Dalla convinzione con cui afferma la sua fiducia nella musica si intravede qualcosa di spiritualmente forte. Da qualche anno ha iniziato una pratica buddista. Ed è facile immaginare che questa scelta abbia avuto un ruolo importante nella sua crescita. Magari non è una cosa di cui ha voglia di parlare, oppure sì? «La pratica c´entra molto, perché ti insegna a trasformare le avversità in opportunità, quindi fondamentalmente ti spinge all´azione, è fondata su un preciso rapporto di causa ed effetto, per cui c´è di mezzo anche la passione per la vita. E io la voglio celebrare, e nel farlo sono come un archivista, come Darwin, cerco di guidare i miei pensieri e le mie azioni perché possano produrre valore. La pratica ha esaltato il gusto di trovare piacere anche da piccole cose, ti rendi conto delle fortune che hai. Prima se un giornalista diceva che il mio disco faceva schifo, e altri dieci dicevano che era un capolavoro, io che andavo a pensare? Ovviamente a chiddu che gli faceva schifo, e invece no, non è giusto. Quello che mi piace è che parla dell´oggi, non dice: tranquilli perché poi sarete felici con Dio, e che facciamo, lo statalismo della religione? Tutte quelle anime messe lì in deposito che non fanno niente? A me piace l´attuazione nella pratica, nel buddismo quello che fai ti torna, questa filosofia mi porta molta calma, mi spinge a non prendermela per questioni irrilevanti, a dare la giusta gerarchia alle cose».
Ma non per questo è pacificata, anzi, sembra un tumulto di ragazza, una che il vulcano sotto il quale è cresciuta se lo porta dentro, metabolizzato e relativamente sotto controllo. E non si stanca, questo è importante, di trovare stupore nel consumatissimo mestiere di fare canzoni. Possibile, dopo un secolo in cui sono state inventate milioni di canzoni e le combinazioni sembrano praticamente esaurite? «In realtà le combinazioni sono infinite, anche se le relazioni tra le note sono sempre le stesse. E come quando dici che una donna è bellissima, lo dici dopo millenni di bellezze femminili, ma ciò non impedisce di stupirti ed emozionarti di fronte alla sua bellezza anche se in fondo gli elementi sono gli stessi di sempre. Per la canzone accade la stessa cosa.

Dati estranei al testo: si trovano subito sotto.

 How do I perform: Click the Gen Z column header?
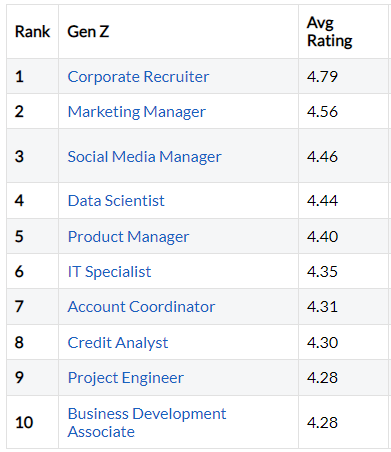pos(178,32)
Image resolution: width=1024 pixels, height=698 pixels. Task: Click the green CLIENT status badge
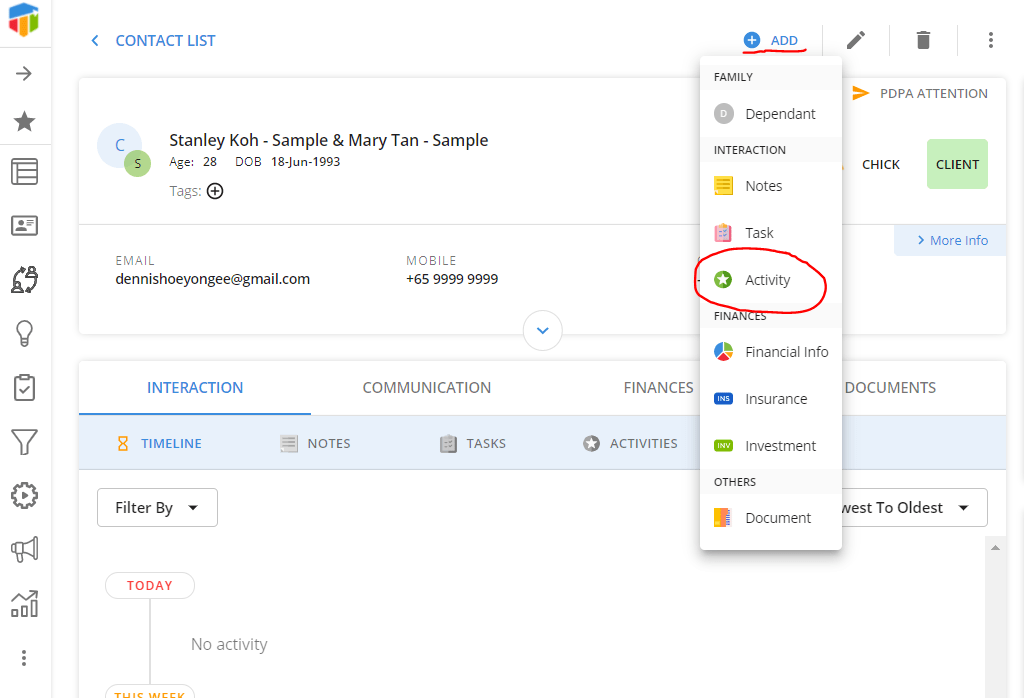point(956,164)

Ma per crescere bisogna studiare, io sto studiando armonia, studio il basso, insomma studio, sempre, quattro ore al giorno, magari tra dieci anni scrivo un bolero, un´opera, chissà, ma io intanto studio perché voglio evolvermi, voglio superare i miei limiti musicali proprio in termini di conoscenza. Quando studio trovo soluzioni che mi stupiscono, ci sono leggi incredibili, uno schema matematico che sembra riflettere ordini superiori, la cosa incredibile è che oggi capisco che anni fa, senza rendermene conto, lo facevo d´istinto, c´ero arrivata con l´orecchio. Noi sappiamo riconoscere la bellezza, questo è l´orecchio, l´essere umano sa quello che vuole dire poi il linguaggio codifica, a volte avevo riconosciuto il bello, che certe volte corrisponde anche a delle leggi matematiche irreversibili, inconfutabili, quando automaticamente dici a orecchio questo accordo ci sta bene, poi lo vai a studiare teoricamente e ti rendi conto che c´era un motivo matematico che tu non conoscevi».

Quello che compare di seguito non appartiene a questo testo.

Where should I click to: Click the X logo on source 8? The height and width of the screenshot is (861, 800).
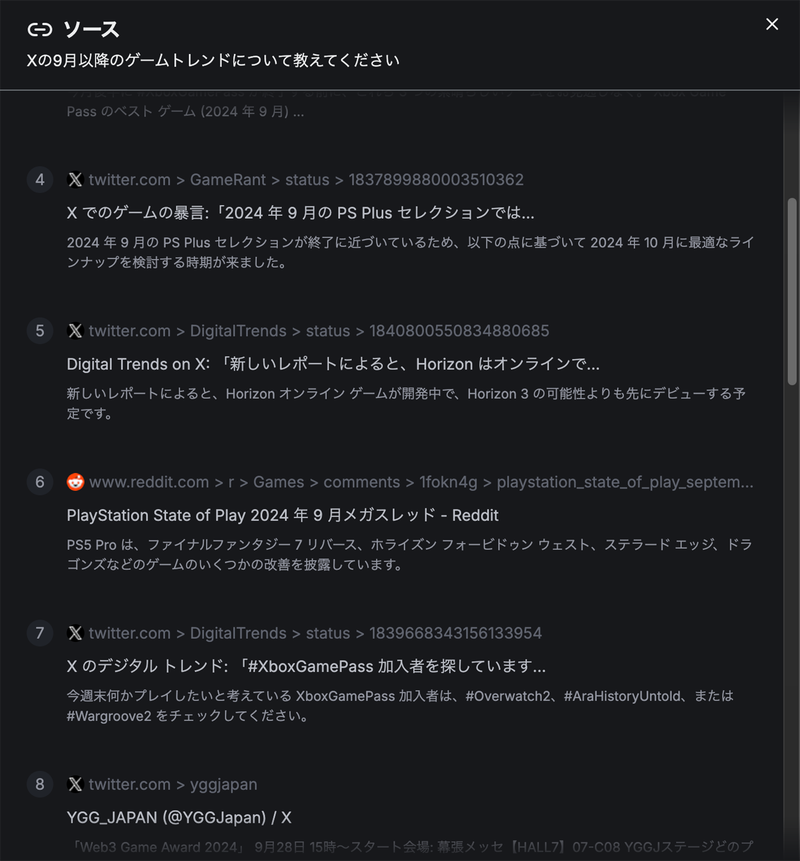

Poi alla fine prende la chitarra, fa esempi di come un accordo possa cambiare con un semplice passaggio, una settima qui, una diminuita lì: «Nel romanzo Presto con fuoco di Roberto Cotroneo c´è una cosa che mi ha colpito moltissimo. La gente, dice, può essere paragonata agli accordi musicali, uno ci può avere una faccia da do maggiore, l´accordo più bestia che c´è, oppure do minore settima bemolle, e l´espressione si complica, una faccia triste va in minore, se invece si trasforma in nona è più malinconico, insomma crea paralleli tra esseri umani e armonie». Così che alla fine la domanda è praticamente obbligatoria. Ma lei, Carmen Consoli, con quale accordo si descriverebbe? Prova a suonare, cerca, sembra che si stia specchiando nella chitarra per poi dire sicura: «Io sono un accordo in minore sesta, che non è triste, casomai è quello della saudade brasiliana, è minore ma con la sesta ti apre la strada verso qualcos´altro».